───── SUPPLIED ENTRIES

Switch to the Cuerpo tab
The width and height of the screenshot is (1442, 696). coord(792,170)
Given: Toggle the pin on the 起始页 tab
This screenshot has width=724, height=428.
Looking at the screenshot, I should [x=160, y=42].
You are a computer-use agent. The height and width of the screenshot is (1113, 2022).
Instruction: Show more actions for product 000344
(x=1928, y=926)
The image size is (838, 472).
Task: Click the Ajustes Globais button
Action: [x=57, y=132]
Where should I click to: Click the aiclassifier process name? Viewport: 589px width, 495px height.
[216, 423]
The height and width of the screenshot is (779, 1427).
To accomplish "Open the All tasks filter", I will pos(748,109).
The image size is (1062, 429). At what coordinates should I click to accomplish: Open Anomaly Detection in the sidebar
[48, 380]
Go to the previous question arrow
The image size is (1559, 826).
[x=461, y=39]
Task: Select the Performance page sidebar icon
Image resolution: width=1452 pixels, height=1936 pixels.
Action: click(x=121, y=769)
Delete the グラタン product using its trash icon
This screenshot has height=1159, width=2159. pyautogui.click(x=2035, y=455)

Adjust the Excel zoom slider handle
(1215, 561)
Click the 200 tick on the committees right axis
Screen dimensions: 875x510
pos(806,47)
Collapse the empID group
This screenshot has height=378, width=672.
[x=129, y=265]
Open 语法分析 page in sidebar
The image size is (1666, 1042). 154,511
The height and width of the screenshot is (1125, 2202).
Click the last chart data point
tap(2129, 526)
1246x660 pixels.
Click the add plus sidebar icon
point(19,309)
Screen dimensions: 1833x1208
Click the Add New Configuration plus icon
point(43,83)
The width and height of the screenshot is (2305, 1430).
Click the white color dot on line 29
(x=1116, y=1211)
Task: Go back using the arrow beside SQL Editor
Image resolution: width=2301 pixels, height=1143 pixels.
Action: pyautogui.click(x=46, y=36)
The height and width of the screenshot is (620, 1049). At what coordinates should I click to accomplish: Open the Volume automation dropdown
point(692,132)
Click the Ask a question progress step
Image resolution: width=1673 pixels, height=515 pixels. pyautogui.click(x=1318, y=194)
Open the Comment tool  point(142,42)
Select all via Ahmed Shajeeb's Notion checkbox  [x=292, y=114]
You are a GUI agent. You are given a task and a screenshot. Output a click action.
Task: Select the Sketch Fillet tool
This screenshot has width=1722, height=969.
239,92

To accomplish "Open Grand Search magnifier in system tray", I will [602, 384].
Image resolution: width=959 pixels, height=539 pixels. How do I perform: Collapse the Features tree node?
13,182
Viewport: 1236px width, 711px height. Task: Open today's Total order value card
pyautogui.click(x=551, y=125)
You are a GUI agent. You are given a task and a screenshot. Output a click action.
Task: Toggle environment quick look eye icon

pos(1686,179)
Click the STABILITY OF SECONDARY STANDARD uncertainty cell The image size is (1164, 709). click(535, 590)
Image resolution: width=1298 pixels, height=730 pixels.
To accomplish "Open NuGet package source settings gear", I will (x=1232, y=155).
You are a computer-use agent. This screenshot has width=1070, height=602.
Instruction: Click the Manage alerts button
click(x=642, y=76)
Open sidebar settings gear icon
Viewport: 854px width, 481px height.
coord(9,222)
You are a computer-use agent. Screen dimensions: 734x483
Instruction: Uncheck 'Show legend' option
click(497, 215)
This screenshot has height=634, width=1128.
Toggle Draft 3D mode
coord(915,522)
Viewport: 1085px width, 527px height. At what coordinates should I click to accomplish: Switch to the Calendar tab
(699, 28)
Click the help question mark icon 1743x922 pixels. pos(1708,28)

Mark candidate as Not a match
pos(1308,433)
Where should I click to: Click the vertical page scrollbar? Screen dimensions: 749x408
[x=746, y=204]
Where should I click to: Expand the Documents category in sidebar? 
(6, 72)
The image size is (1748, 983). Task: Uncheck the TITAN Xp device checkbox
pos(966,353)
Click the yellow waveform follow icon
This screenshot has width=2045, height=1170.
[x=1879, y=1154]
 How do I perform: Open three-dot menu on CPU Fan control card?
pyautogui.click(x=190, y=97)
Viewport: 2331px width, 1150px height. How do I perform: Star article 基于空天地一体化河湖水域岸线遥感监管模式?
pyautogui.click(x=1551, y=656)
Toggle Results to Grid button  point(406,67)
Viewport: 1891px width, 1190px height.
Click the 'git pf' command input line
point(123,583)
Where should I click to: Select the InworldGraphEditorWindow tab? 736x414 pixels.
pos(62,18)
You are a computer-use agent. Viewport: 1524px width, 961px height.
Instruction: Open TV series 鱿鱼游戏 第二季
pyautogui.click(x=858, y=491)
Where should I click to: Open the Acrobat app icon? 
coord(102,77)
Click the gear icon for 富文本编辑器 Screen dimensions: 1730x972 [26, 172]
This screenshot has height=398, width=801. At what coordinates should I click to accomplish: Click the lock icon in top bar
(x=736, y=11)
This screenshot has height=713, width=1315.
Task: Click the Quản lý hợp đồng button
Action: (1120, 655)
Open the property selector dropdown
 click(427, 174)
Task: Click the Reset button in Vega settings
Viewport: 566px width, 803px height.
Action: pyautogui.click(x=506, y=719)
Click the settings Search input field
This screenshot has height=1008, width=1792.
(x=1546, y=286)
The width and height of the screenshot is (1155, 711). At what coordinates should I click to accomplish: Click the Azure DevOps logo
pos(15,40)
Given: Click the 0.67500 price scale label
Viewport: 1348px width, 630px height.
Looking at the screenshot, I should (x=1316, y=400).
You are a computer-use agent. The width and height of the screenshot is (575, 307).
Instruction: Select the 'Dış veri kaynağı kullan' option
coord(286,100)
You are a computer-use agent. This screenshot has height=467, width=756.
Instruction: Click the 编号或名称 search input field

──────────

> REQUIREMENT
Please write out all of the records above, character for character.

> COMPLETED EXERCISE
Switch to the Cuerpo tab
The width and height of the screenshot is (1442, 696). coord(792,170)
Given: Toggle the pin on the 起始页 tab
This screenshot has width=724, height=428.
Looking at the screenshot, I should [x=160, y=42].
You are a computer-use agent. The height and width of the screenshot is (1113, 2022).
Instruction: Show more actions for product 000344
(x=1928, y=926)
The image size is (838, 472).
Task: Click the Ajustes Globais button
Action: [x=57, y=132]
Where should I click to: Click the aiclassifier process name? Viewport: 589px width, 495px height.
[216, 423]
The height and width of the screenshot is (779, 1427).
To accomplish "Open the All tasks filter", I will pos(748,109).
The image size is (1062, 429). At what coordinates should I click to accomplish: Open Anomaly Detection in the sidebar
[48, 380]
Go to the previous question arrow
The image size is (1559, 826).
[x=461, y=39]
Task: Select the Performance page sidebar icon
Image resolution: width=1452 pixels, height=1936 pixels.
Action: click(x=121, y=769)
Delete the グラタン product using its trash icon
This screenshot has height=1159, width=2159. pyautogui.click(x=2035, y=455)

Adjust the Excel zoom slider handle
(1215, 561)
Click the 200 tick on the committees right axis
Screen dimensions: 875x510
pos(806,47)
Collapse the empID group
This screenshot has height=378, width=672.
[x=129, y=265]
Open 语法分析 page in sidebar
The image size is (1666, 1042). 154,511
The height and width of the screenshot is (1125, 2202).
Click the last chart data point
tap(2129, 526)
1246x660 pixels.
Click the add plus sidebar icon
point(19,309)
Screen dimensions: 1833x1208
Click the Add New Configuration plus icon
point(43,83)
The width and height of the screenshot is (2305, 1430).
Click the white color dot on line 29
(x=1116, y=1211)
Task: Go back using the arrow beside SQL Editor
Image resolution: width=2301 pixels, height=1143 pixels.
Action: pyautogui.click(x=46, y=36)
The height and width of the screenshot is (620, 1049). At what coordinates should I click to accomplish: Open the Volume automation dropdown
point(692,132)
Click the Ask a question progress step
Image resolution: width=1673 pixels, height=515 pixels. pyautogui.click(x=1318, y=194)
Open the Comment tool  point(142,42)
Select all via Ahmed Shajeeb's Notion checkbox  [x=292, y=114]
You are a GUI agent. You are given a task and a screenshot. Output a click action.
Task: Select the Sketch Fillet tool
This screenshot has width=1722, height=969.
239,92

To accomplish "Open Grand Search magnifier in system tray", I will [602, 384].
Image resolution: width=959 pixels, height=539 pixels. How do I perform: Collapse the Features tree node?
13,182
Viewport: 1236px width, 711px height. Task: Open today's Total order value card
pyautogui.click(x=551, y=125)
You are a GUI agent. You are given a task and a screenshot. Output a click action.
Task: Toggle environment quick look eye icon

pos(1686,179)
Click the STABILITY OF SECONDARY STANDARD uncertainty cell The image size is (1164, 709). click(535, 590)
Image resolution: width=1298 pixels, height=730 pixels.
To accomplish "Open NuGet package source settings gear", I will (x=1232, y=155).
You are a computer-use agent. This screenshot has width=1070, height=602.
Instruction: Click the Manage alerts button
click(x=642, y=76)
Open sidebar settings gear icon
Viewport: 854px width, 481px height.
coord(9,222)
You are a computer-use agent. Screen dimensions: 734x483
Instruction: Uncheck 'Show legend' option
click(497, 215)
This screenshot has height=634, width=1128.
Toggle Draft 3D mode
coord(915,522)
Viewport: 1085px width, 527px height. At what coordinates should I click to accomplish: Switch to the Calendar tab
(699, 28)
Click the help question mark icon 1743x922 pixels. pos(1708,28)

Mark candidate as Not a match
pos(1308,433)
Where should I click to: Click the vertical page scrollbar? Screen dimensions: 749x408
[x=746, y=204]
Where should I click to: Expand the Documents category in sidebar? 
(6, 72)
The image size is (1748, 983). Task: Uncheck the TITAN Xp device checkbox
pos(966,353)
Click the yellow waveform follow icon
This screenshot has width=2045, height=1170.
[x=1879, y=1154]
 How do I perform: Open three-dot menu on CPU Fan control card?
pyautogui.click(x=190, y=97)
Viewport: 2331px width, 1150px height. How do I perform: Star article 基于空天地一体化河湖水域岸线遥感监管模式?
pyautogui.click(x=1551, y=656)
Toggle Results to Grid button  point(406,67)
Viewport: 1891px width, 1190px height.
Click the 'git pf' command input line
point(123,583)
Where should I click to: Select the InworldGraphEditorWindow tab? 736x414 pixels.
pos(62,18)
You are a computer-use agent. Viewport: 1524px width, 961px height.
Instruction: Open TV series 鱿鱼游戏 第二季
pyautogui.click(x=858, y=491)
Where should I click to: Open the Acrobat app icon? 
coord(102,77)
Click the gear icon for 富文本编辑器 Screen dimensions: 1730x972 [26, 172]
This screenshot has height=398, width=801. At what coordinates should I click to accomplish: Click the lock icon in top bar
(x=736, y=11)
This screenshot has height=713, width=1315.
Task: Click the Quản lý hợp đồng button
Action: (1120, 655)
Open the property selector dropdown
 click(427, 174)
Task: Click the Reset button in Vega settings
Viewport: 566px width, 803px height.
Action: pyautogui.click(x=506, y=719)
Click the settings Search input field
This screenshot has height=1008, width=1792.
(x=1546, y=286)
The width and height of the screenshot is (1155, 711). At what coordinates should I click to accomplish: Click the Azure DevOps logo
pos(15,40)
Given: Click the 0.67500 price scale label
Viewport: 1348px width, 630px height.
Looking at the screenshot, I should (x=1316, y=400).
You are a computer-use agent. The width and height of the screenshot is (575, 307).
Instruction: Select the 'Dış veri kaynağı kullan' option
coord(286,100)
You are a computer-use agent. This screenshot has height=467, width=756.
Instruction: Click the 编号或名称 search input field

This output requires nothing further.